Et cette disparition,
qui a commencé quand j'avais 13 ans
et a duré 5 ans,
m'a permis d’être qui je suis.
Et plus tard, qui je devais devenir.
Avant son départ, ma mère
avait été ma cachette humaine.
Elle était la seule personne
qui semblait aussi étrange que moi,
une étrangeté magnifique,
un mélange entre Blanche DuBois
dans « Un tramway nommé Désir »
et une Whitney Houston des années 80.
(Rires)
Je ne dis pas qu'elle était parfaite,
mais je dois dire que j'ai
profité de ses imperfections.
Et c'est peut-être ça, la magie :
une erreur utile.
Donc quand elle a commencé
à disparaître pendant des jours,
j'ai eu recours à ma propre magie.
Il m'est venu à l'esprit, miraculeusement,
que je pouvais faire apparaître ma mère
en marchant parfaitement
de mon école primaire
située en haut d'une pente raide
jusqu'en bas chez ma grand-mère,
en mettant un pied, un seul pied,
sur chaque pavé du trottoir.
Il ne fallait pas que mon pied
touche la ligne entre les pavés
ou que je saute un pavé
jusqu'au dernier pavé
et au dernier brin d'herbe
qui séparait notre jardin
de notre allée de garage.
Et je vous jure, ça a marché.
Une fois seulement.
Mais si ma marche parfaite
ne pouvait pas me ramener ma mère,
j'ai réalisé que cette démarche
avait une tout autre utilité.
Tous les gens responsables autour de moi
n'aimaient rien d'autre que la perfection,
l'obéissance, la soumission.
Du moins, ils me laissaient
tranquille lorsque je me soumettais.
Alors j'ai fait un marché
que j'ai retrouvé plus tard
dans une prison de la Stasi à Berlin,
sur un panneau qui disait :
« Celui qui s'adapte vit tolérablement. »

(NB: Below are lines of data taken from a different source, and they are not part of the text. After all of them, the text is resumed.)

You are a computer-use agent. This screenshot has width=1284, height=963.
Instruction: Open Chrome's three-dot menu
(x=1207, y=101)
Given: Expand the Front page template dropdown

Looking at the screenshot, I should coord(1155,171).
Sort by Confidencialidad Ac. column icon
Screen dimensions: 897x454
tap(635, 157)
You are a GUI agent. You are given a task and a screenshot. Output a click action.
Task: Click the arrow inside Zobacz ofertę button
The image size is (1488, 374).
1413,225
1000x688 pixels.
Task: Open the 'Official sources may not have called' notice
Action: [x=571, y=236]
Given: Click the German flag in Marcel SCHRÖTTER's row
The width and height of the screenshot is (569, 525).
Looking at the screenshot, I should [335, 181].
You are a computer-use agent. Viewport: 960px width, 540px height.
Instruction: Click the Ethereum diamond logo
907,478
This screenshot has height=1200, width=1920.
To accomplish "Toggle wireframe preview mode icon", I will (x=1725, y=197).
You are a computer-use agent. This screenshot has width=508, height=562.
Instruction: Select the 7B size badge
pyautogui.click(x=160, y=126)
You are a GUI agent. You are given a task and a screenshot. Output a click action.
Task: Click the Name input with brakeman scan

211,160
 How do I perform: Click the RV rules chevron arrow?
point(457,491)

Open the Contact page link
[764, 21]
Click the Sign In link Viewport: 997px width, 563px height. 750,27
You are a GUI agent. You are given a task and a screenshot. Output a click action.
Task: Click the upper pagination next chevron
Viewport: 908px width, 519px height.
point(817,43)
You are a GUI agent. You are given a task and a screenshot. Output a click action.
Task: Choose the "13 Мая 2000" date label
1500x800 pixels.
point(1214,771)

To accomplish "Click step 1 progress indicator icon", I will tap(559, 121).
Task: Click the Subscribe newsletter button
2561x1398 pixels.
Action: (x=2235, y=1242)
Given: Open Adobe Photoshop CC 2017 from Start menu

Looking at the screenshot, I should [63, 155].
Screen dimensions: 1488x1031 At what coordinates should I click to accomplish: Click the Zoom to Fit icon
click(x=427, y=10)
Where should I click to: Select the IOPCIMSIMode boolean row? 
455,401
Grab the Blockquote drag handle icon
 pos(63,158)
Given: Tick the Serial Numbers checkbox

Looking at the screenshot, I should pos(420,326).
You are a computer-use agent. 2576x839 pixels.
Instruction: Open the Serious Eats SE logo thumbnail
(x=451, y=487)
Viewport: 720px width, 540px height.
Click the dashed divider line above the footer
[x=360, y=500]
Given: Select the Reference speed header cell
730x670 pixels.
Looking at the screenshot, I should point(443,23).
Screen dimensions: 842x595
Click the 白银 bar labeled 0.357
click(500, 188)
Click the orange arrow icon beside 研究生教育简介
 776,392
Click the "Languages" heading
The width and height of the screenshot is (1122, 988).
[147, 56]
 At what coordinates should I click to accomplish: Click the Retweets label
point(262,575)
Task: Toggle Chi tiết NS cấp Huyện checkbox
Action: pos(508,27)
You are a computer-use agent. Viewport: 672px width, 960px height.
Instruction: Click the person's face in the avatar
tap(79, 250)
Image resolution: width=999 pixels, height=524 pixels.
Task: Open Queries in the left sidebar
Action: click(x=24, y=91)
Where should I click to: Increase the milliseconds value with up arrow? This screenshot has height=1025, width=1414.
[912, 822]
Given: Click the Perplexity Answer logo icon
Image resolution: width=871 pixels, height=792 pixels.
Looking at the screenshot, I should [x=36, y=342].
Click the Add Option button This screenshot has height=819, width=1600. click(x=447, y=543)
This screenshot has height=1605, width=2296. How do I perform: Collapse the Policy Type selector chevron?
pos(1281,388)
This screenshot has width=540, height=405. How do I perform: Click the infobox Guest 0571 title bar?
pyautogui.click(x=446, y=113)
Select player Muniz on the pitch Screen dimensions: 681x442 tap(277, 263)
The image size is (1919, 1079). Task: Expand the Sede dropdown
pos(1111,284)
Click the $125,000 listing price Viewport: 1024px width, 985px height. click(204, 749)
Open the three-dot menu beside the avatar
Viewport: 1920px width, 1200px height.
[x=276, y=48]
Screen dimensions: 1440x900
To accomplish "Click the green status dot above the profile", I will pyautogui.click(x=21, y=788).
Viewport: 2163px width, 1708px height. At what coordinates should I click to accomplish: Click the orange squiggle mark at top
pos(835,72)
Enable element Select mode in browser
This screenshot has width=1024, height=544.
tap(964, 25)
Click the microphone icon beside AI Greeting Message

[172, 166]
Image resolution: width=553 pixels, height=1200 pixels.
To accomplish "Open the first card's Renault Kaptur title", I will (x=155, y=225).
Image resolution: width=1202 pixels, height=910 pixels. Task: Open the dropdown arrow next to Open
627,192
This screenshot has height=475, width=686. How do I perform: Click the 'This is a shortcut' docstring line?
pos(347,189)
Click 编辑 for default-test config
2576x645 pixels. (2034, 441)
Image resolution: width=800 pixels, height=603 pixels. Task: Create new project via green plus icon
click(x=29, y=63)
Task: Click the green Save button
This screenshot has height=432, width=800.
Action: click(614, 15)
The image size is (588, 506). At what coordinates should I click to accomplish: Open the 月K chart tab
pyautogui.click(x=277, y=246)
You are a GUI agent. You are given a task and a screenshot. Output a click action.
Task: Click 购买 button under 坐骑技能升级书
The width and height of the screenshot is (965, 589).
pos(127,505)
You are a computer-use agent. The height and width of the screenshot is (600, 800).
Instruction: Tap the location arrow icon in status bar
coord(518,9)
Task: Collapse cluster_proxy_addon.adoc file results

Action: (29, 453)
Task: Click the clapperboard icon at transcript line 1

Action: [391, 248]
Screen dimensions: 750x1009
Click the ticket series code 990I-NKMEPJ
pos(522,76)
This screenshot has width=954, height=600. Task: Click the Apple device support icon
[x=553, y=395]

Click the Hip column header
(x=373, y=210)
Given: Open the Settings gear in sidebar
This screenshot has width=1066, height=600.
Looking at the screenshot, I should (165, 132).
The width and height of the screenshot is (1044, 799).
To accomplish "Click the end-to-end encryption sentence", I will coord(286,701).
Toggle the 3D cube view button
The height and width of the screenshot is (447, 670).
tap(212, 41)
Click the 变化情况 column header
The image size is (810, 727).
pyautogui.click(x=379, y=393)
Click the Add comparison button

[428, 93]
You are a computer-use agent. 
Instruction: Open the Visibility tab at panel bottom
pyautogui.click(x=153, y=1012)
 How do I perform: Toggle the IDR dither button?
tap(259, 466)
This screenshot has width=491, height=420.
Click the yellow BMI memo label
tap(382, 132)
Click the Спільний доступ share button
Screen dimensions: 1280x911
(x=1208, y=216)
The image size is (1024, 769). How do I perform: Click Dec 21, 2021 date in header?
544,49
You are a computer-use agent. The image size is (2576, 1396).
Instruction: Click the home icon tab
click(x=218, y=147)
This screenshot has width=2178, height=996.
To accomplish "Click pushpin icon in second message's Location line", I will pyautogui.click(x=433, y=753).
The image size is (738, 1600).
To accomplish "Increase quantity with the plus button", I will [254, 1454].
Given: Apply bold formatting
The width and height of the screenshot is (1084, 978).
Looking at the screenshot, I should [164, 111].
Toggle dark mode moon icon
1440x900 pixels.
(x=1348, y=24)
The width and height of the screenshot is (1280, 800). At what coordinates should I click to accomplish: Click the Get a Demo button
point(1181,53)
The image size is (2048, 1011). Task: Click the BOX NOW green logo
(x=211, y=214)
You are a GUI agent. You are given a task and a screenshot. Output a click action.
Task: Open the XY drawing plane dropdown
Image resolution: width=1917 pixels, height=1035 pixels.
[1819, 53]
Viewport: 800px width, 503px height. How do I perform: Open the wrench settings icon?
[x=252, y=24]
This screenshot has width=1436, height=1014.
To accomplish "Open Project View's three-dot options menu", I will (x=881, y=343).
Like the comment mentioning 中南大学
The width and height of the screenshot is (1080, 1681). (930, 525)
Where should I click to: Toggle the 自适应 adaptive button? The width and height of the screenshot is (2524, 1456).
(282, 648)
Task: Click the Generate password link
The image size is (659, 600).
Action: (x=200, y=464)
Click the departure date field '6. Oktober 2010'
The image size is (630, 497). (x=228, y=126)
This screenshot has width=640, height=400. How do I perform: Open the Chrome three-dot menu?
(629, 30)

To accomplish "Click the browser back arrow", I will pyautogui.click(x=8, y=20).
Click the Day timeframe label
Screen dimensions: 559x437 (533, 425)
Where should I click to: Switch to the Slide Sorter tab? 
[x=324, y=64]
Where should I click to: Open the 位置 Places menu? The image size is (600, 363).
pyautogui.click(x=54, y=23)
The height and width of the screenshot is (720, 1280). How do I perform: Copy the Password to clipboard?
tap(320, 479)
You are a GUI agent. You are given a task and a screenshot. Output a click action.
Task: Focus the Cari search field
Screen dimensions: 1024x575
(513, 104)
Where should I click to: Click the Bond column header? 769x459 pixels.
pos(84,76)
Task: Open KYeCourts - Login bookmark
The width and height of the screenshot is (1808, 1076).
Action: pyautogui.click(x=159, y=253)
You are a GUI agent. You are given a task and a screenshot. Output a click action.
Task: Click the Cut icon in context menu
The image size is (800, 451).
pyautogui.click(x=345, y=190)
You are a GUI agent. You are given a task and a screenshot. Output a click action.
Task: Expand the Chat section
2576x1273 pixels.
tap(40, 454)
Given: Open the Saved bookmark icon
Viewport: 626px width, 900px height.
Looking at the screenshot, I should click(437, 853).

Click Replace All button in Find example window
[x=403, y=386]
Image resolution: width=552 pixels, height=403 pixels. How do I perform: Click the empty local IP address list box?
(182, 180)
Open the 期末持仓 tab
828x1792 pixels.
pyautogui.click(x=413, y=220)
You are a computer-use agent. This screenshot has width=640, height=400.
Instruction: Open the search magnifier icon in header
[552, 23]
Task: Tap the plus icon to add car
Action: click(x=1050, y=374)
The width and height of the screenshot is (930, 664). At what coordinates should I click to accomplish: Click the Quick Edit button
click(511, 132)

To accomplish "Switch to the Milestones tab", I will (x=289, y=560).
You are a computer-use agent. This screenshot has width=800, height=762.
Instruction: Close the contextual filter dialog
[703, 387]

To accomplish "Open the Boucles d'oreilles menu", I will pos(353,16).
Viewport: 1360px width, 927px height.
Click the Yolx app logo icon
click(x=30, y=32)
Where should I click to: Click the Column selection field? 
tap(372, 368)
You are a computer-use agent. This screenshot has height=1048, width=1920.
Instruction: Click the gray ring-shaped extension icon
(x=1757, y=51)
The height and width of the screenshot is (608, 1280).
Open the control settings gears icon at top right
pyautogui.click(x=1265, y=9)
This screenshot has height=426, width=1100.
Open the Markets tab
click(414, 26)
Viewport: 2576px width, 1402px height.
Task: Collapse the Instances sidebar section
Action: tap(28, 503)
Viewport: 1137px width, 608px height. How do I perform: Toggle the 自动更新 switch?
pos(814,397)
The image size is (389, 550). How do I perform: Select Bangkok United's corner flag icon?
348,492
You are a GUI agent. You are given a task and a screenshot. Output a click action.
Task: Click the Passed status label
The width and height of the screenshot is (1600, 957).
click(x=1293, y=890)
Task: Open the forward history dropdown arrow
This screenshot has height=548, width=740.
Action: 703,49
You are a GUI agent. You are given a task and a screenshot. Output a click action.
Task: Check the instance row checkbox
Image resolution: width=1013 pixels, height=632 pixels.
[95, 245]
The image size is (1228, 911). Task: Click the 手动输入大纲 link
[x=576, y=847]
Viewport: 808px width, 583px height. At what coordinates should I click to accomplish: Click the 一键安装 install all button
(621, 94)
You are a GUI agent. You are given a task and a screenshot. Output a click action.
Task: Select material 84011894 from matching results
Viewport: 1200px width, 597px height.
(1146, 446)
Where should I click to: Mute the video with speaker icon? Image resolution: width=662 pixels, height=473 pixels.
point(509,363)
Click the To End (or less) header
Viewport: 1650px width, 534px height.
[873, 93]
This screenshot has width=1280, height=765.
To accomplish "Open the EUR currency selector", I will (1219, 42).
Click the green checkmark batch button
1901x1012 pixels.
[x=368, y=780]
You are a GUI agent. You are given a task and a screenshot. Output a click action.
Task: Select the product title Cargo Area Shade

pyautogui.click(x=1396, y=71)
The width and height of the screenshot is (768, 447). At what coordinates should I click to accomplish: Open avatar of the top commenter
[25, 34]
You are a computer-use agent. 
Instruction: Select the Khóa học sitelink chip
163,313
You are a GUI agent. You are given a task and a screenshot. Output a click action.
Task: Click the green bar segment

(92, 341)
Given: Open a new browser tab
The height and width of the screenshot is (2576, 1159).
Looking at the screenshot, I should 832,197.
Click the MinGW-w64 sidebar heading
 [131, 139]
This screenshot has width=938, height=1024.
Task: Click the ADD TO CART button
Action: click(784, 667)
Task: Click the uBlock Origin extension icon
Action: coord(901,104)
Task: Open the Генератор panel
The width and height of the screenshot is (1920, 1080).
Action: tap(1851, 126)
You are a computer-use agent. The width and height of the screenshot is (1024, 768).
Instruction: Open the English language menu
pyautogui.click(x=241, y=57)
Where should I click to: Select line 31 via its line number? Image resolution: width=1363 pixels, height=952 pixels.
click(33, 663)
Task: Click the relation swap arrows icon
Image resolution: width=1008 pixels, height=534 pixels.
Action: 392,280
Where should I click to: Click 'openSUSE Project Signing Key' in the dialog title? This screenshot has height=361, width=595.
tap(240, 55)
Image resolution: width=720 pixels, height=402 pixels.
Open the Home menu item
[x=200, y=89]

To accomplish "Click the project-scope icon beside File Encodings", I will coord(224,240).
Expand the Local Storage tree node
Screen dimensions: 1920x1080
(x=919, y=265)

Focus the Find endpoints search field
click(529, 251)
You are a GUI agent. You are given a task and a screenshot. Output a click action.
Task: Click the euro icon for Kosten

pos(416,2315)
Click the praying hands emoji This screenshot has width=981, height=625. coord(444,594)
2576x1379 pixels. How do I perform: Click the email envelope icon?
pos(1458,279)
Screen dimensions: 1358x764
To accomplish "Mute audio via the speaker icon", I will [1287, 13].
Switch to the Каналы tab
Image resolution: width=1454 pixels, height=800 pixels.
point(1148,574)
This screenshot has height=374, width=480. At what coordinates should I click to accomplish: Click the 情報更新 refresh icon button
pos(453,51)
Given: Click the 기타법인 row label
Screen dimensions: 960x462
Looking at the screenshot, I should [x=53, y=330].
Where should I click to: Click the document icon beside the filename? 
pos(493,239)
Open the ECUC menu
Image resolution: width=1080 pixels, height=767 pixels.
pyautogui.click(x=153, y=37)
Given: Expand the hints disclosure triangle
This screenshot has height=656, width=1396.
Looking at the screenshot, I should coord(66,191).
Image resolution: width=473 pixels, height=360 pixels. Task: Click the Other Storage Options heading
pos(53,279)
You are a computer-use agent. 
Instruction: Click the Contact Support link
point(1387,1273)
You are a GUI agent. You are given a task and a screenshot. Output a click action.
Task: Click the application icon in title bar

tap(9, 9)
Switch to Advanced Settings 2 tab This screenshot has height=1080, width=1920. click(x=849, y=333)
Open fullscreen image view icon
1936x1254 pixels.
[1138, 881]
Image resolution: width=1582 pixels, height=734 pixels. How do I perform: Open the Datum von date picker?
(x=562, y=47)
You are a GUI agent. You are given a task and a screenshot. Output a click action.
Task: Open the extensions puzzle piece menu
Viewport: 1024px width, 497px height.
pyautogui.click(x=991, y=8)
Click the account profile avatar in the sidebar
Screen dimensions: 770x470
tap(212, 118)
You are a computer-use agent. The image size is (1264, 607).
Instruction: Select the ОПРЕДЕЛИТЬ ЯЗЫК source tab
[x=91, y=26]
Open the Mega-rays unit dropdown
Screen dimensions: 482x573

C'était un marché qui me garantissait
un endroit où vivre et de quoi manger ;
un marché qui m'a gratifié d'éloges
de mes profs, de ma famille, d'inconnus ;
un marché qui avait l'air de bien payer
le jour où, à 17 ans,
quelqu'un de Yale est venu me recruter
pour l'équipe de football.
J'ai été aussi surpris
que vous l'êtes aujourd'hui.
L'homme de Yale a dit
- tout le monde a dit -
que c'était la meilleure chose
qui puisse m'arriver,
la meilleure qui puisse arriver
à la communauté entière.
« Prends ce billet, mon garçon »,
m'ont-ils dit.
J'avais des doutes.
Yale semblait être un tout autre monde :
froid, étrange, hostile.
Le premier jour de mon recrutement,
j'ai envoyé un SMS à ma sœur
pour ne pas y aller.
« Ces gens sont trop bizarres. »
Elle a répondu :
« Tu te sentiras à ta place. »
(Rires)
J'ai pris le billet,
j'ai travaillé dur
pour me sentir à ma place.
Quand le conseiller des 1ères années
m'a dit d'éviter les casquettes...
« Tu es à Yale maintenant.
C'est fini tout ça », disait-elle.
Je me suis dit, c'est l'un des petits prix
à payer pour y arriver.
Je les ai tous payés, j'ai essayé,
et effectivement
ça a eu l'air de payer en retour :
j'ai été leader de l'équipe
universitaire de football,
j'ai intégré une confrérie
pas si secrète que ça
et obtenu un travail à Wall Street,
puis Washington.
Les choses allaient si bien
que j'ai songé, tout naturellement,
à devenir Président des Etats-Unis.
(Rires)
Mais vu que je n'avais que 24 ans
et que les présidents doivent
eux aussi débuter quelque part,
je me suis contenté
d'une campagne pour le Congrès.
C'était au lendemain
de cette fantastique élection de 2008
durant laquelle un sénateur modéré
et sérieux a souligné :
« Le message qu'il faut faire passer
par-dessus tout
est que Barack Obama
est un homme comme nous. »
Ils ont si bien fait passer ce message
que leur campagne est devenue
le modèle d'excellence en politique,
voire un modèle de la vie moderne,
ce qui semble aussi exiger que
chacun de nous fasse tout son possible
pour pouvoir, au moment ultime,
dire avec paix et satisfaction :
« J'étais juste comme tout le monde. »
Et mon message serait le même.
Alors un soir, j'appelle
mon éventuel directeur de campagne.
On avait fait ce qu'il fallait pour gagner
mais il avait d'abord une question :
« As-tu autre chose à me dire ? »
J'ai fini par lui dire :
« Il vaudrait mieux que tu saches
que je suis gay. »
Silence.
« Hum. Je vois », a-t-il presque murmuré,
comme s'il avait trouvé une pièce d'or
ou un oisillon mort.
(Rires)
« Tu as bien fait de me le dire »,
a-t-il continué.
« Mais tu ne rends pas mon boulot facile.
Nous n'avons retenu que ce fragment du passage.